Этот «страх перед чужими» был вызван разрушением общины, лишением человека того космического чувства, при котором он чувствовал себя в мире как в доме. Советский человек совершил великое дело— сумел перенести дух общины в трудовой коллектив индустриального общества. И вот, это наше национальное сокровище грубо растаптывают. Какая носорожья тупость!
Наши либеральные «цивилизаторы», которые думают, что несут свет «отсталому народу», как раз и стали агентами архаизации нашей жизни — и не только в хозяйственном плане, но и в плане межэтнического общежития. Каких страданий это уже нам стоило. А ведь был урок перед глазами — западные колониальные режимы как раз и привели к возникновению «племенного» сознания в захваченных ими землях. А теперь они сокрушаются по поводу «трайбализма, чья мощь оказалась одним из сюрпризов, а в своей ультранационалистической форме — одним из проклятий XX века».

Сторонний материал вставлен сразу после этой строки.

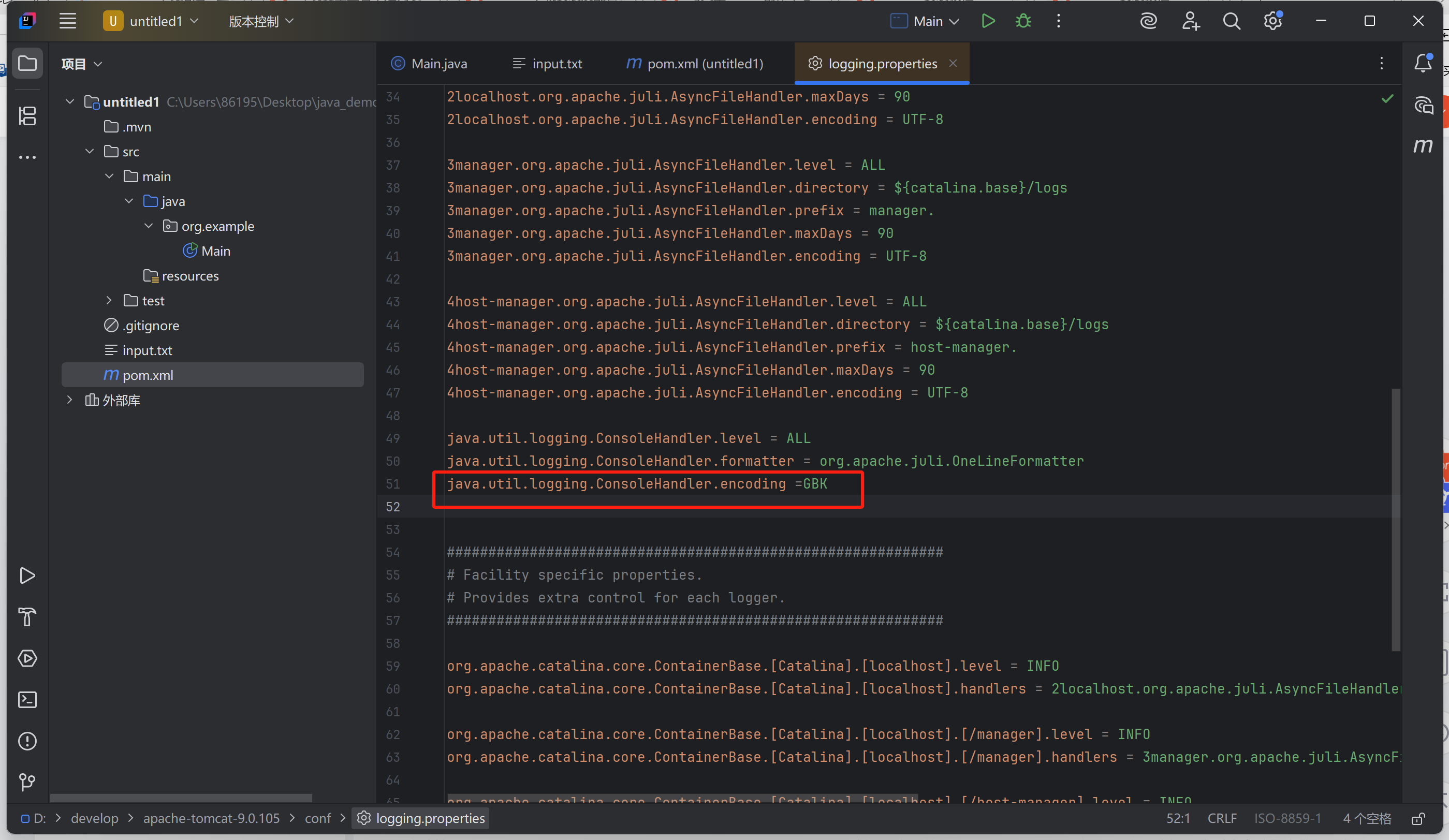1449x840 pixels.
Task: Open the Problems tool window
Action: (27, 741)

И постсоветские страны испытывают сейчас нарушение этнического равновесия вследствие интенсивных потоков миграции. И невежество политиков в вопросах этничности сегодня очень дорого обходится и мигрантам, и местному населению, и государству.
Это невежество выражается уже в языке, на котором говорят и политики, и чиновники, и СМИ, когда касаются этнических проблем. Чего стоит хотя бы дикий в своей нелепости термин «лицо кавказской национальности»! Когда возмущение этим термином достигло порога, в газетах («Комсомольская правда», 2003) стали писать: «приметы злодея: кавказской народности, на вид — 25 лет». Политики озабочены защитой прав русских за рубежом, например, права школьников на изучение русского языка в Латвии. Об этом говорят как о защите прав соотечественников, хотя и это нелепо. Уже более 15 лет как Латвия — иное государство, русские в ней борются не за возвращение в Россию, а за получение латвийского гражданства, никаких оснований называть их соотечественниками нет (скорее подойдет устаревшее слово «соплеменники»). Напротив, едва ли не большинство абхазов имеют гражданство России, но их соотечественниками называть не принято, хотя они-то как раз точно соответствуют этому понятию.
В результате возникают напряженность и эксцессы, на которые и общество, и государство отвечают на удивление тупо, лишь подливая масла в огонь или закладывая мины замедленного действия. Самой обычной реакцией на межэтнические конфликты являются обычно проклятья в адрес «национализма и ксенофобии», которые раздаются с трибун всех уровней, и милицейские репрессии, загоняющие «дьявола национализма» в подполье. Никто не желает и слышать о «непередаваемой значимости» этнического самосознания. Между тем, как пишет видный ученый-этнолог, эти конфликты говорят об отчаянном усилии людей, «чтобы восстановить те условия жизни, при которых некогда удовлетворялись определенные потребности; чтобы вырваться за вновь окружившие их стены, даже если они только плод фантазии, и попасть туда, где они могут считать себя дома и где, объединившись со своими, они смогут вновь обрести в некоторой степени то, что можно обозначить как чувство физической и эмоциональной безопасности». Эти конфликты — важный симптом социального неблагополучия, но их просто подавляют, нисколько не думая о лечении самой болезни.
Для нас в России проблемы этничности имеют особую значимость. Мы погрузились в глубокий и затяжной кризис, из которого придется выбираться еще очень долго. Взрыв этничности, порожденный культурным и политическим кризисом перестройки, был подпитан развалом хозяйства. Грубое и даже насильственное разрушение общей мировоззренческой матрицы советского народа, глумление над символами национального самосознания и подрыв коллективной исторической памяти создали в массовом сознании провал, который мог быть заполнен только различными версиями идеологий, включающих этнические составляющие. И московские, и местные элиты, и теневые, в том числе преступные, силы в России и за рубежами использовали эти конъюнктурные идеологии в целях мобилизации людей для решения своих политических и экономических задач, чаще всего разрушительных. Те, кто пытался этому сопротивляться, не имели инструментов, чтобы понять происходящее, и не имели языка, чтобы его объяснить людям.
Чем дальше развивается этот кризис и чем большие зоны сознания и обыденной жизни охватывает создаваемый реформой хаос, тем сильнее обостряется у человека потребность вновь ощутить себя частью целого, частью устойчивой социальной общности, создающей если не реальные, то хотя бы иллюзорные защиты стабильного бытия. И в этой ситуации вечного переходного периода самым доступным и очевидным ответом становится идентификация себя с этнической группой. Этническая принадлежность в обществе, столь уродливо расколотом социальными противоречиями, оказывается едва ли не единственной консолидирующей силой. Реформа генерирует и радикализует этничность в России.